#### Source records

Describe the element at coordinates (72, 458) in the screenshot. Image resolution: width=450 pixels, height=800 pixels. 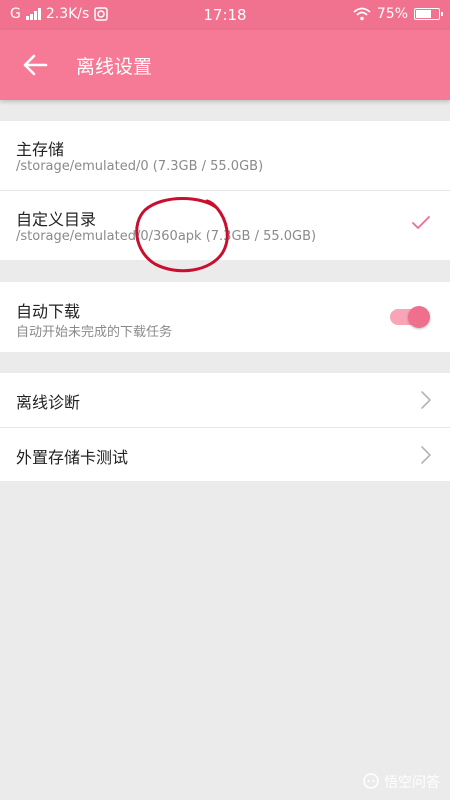
I see `menu-item-label: 外置存储卡测试` at that location.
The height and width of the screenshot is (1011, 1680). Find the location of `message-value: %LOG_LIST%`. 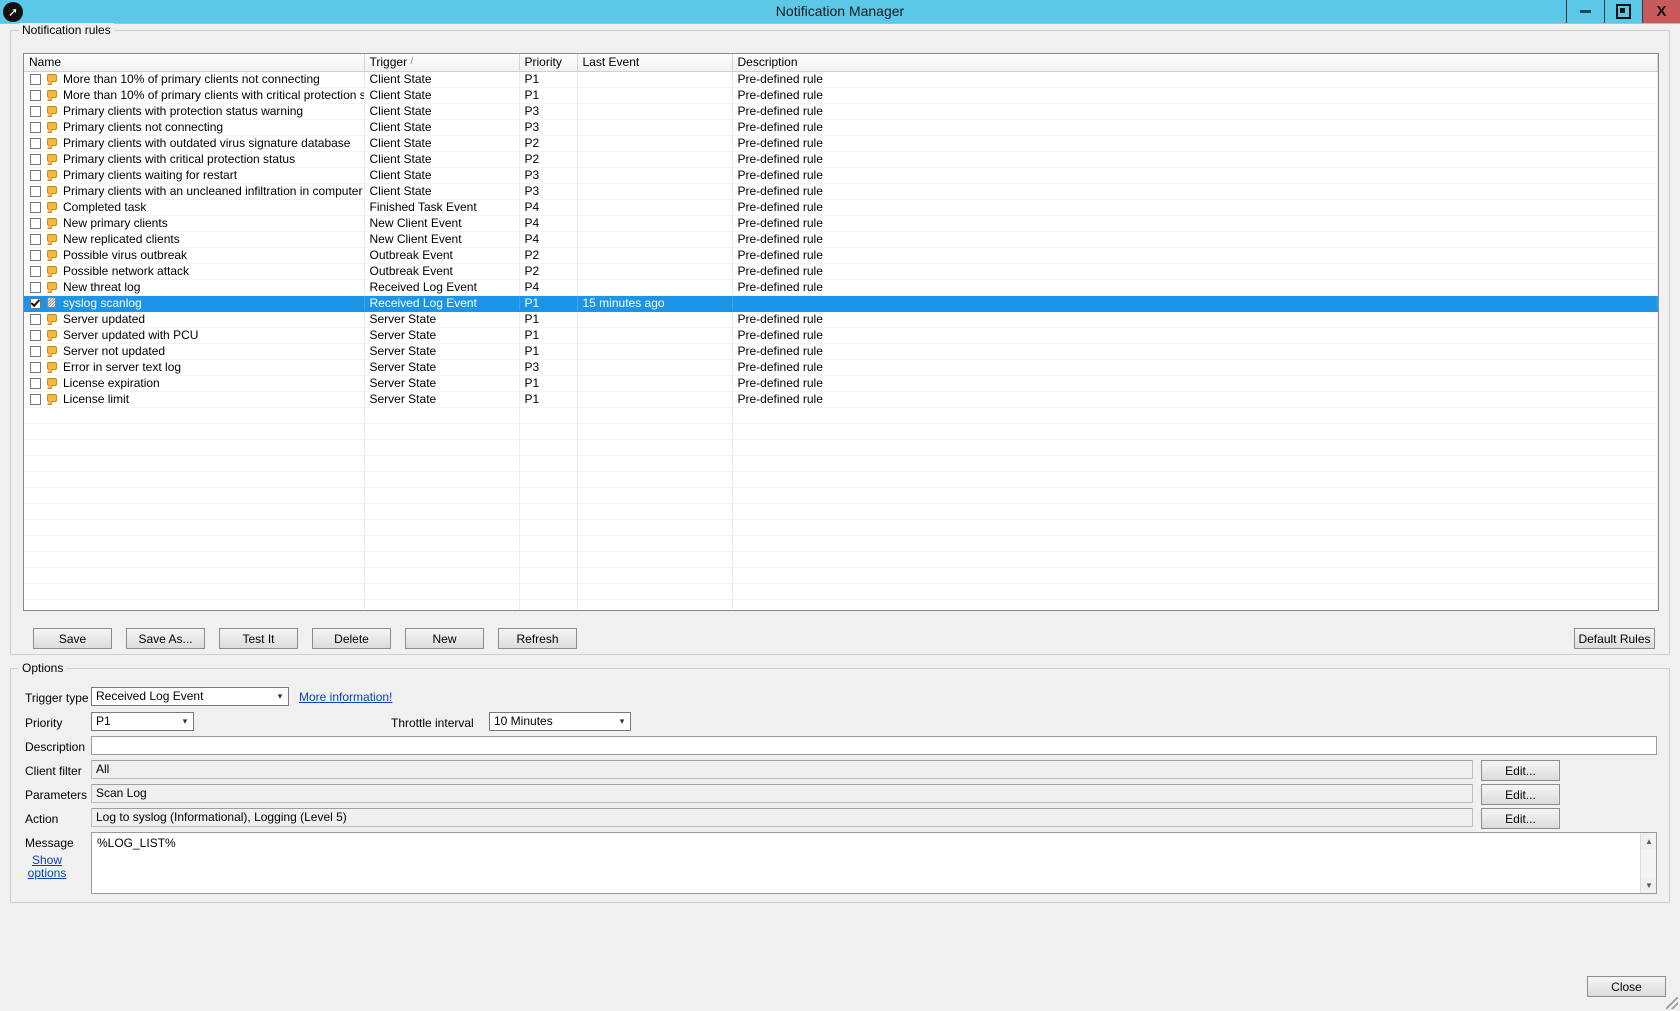

message-value: %LOG_LIST% is located at coordinates (136, 843).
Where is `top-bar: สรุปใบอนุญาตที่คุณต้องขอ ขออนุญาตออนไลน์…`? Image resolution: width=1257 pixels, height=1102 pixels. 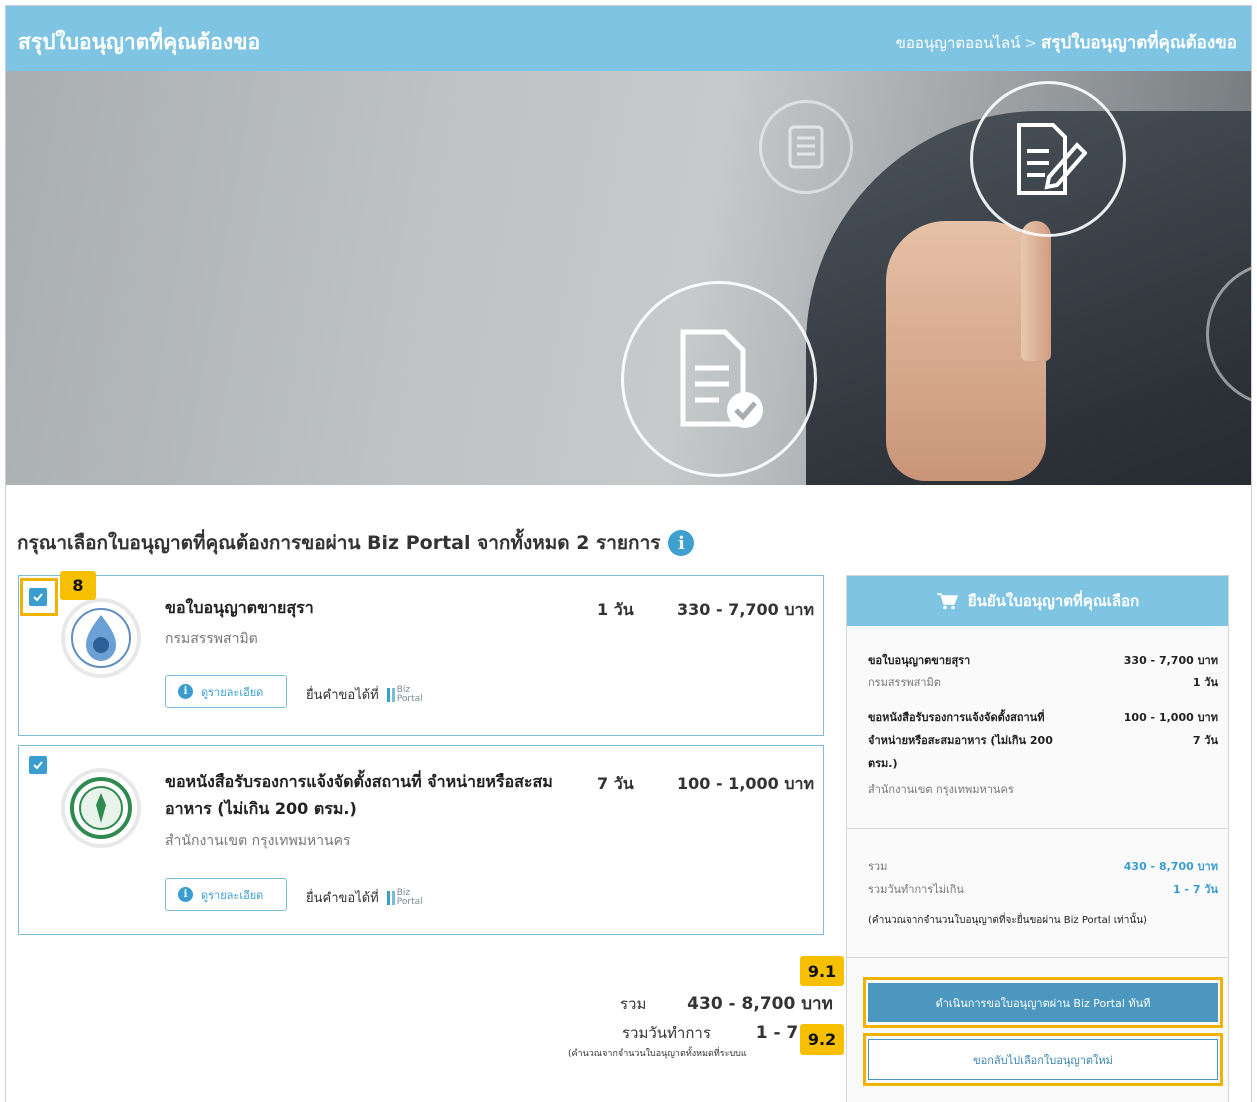
top-bar: สรุปใบอนุญาตที่คุณต้องขอ ขออนุญาตออนไลน์… is located at coordinates (628, 38).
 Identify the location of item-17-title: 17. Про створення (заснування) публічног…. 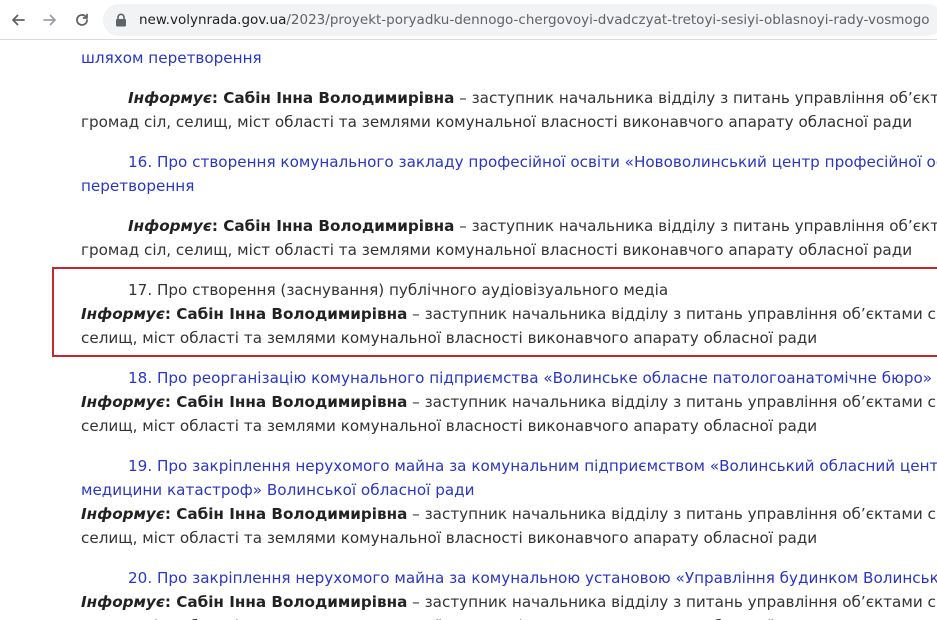
(398, 290).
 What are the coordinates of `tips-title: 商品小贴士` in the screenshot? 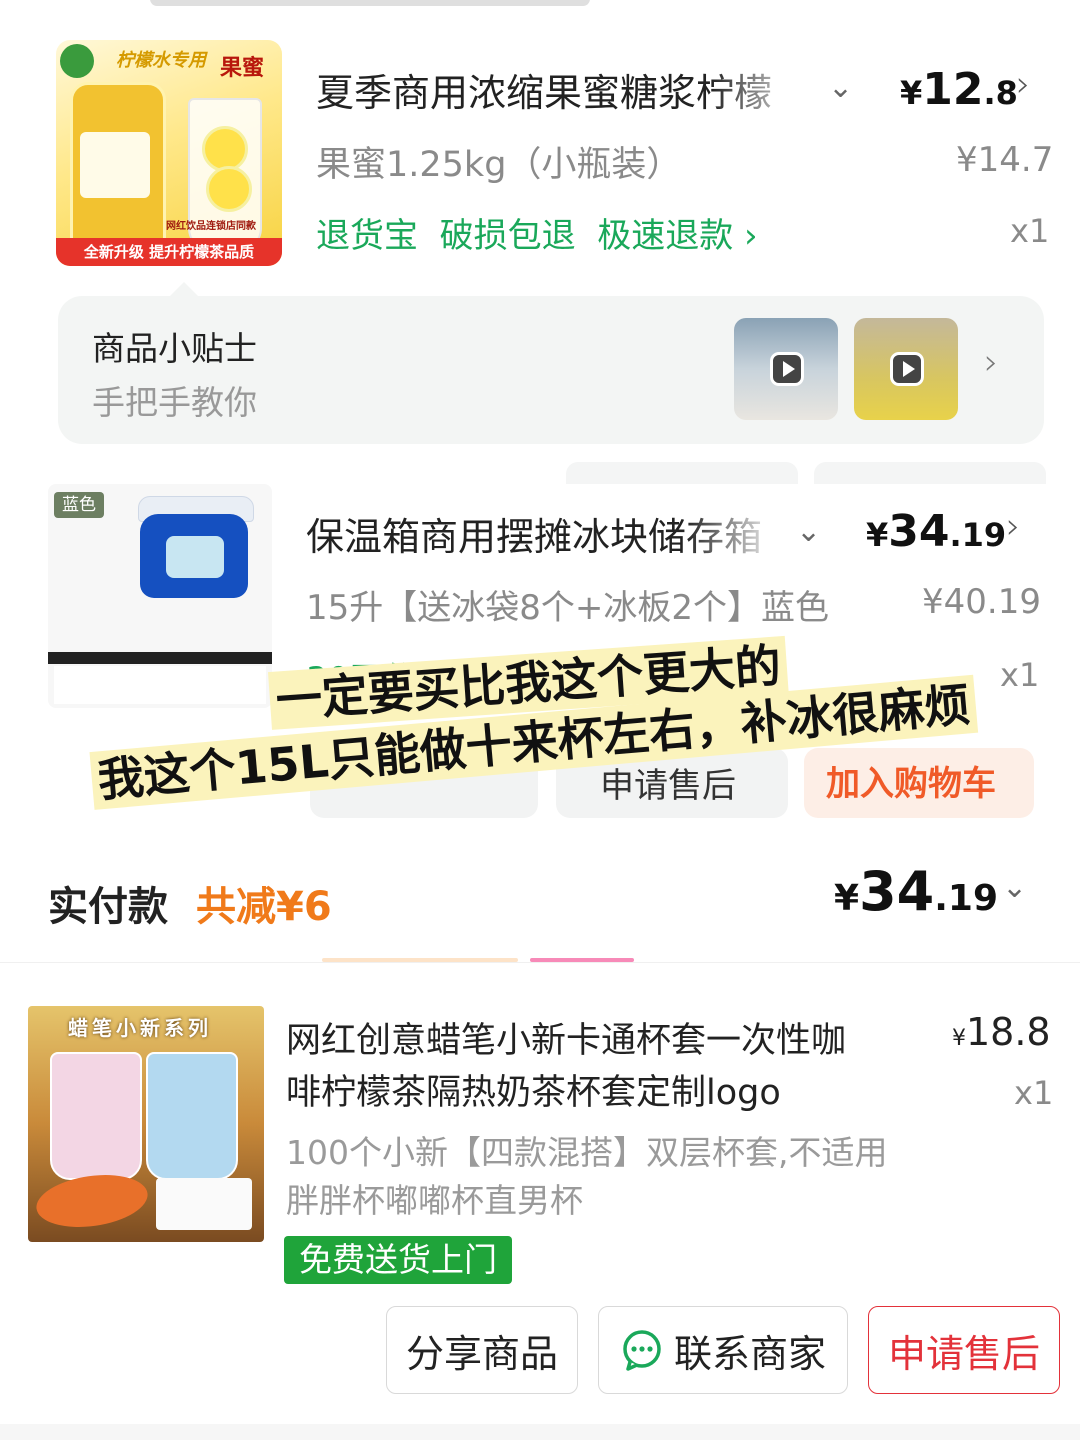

########

#### Problem details:
Please format the stretch from the first of the items through the line containing "message-value: %LOG_LIST% is" as a two-column CSV with the headers item and answer. Use one row per item, put each field in quotes with line breaks turned into spaces, and leave the pictures out.

#### Solved exercise:
item,answer
"Describe the element at coordinates (72, 458) in the screenshot. Image resolution: width=450 pixels, height=800 pixels.","I see `menu-item-label: 外置存储卡测试` at that location."
"The height and width of the screenshot is (1011, 1680). Find the location of `message-value: %LOG_LIST%`.","message-value: %LOG_LIST% is located at coordinates (136, 843)."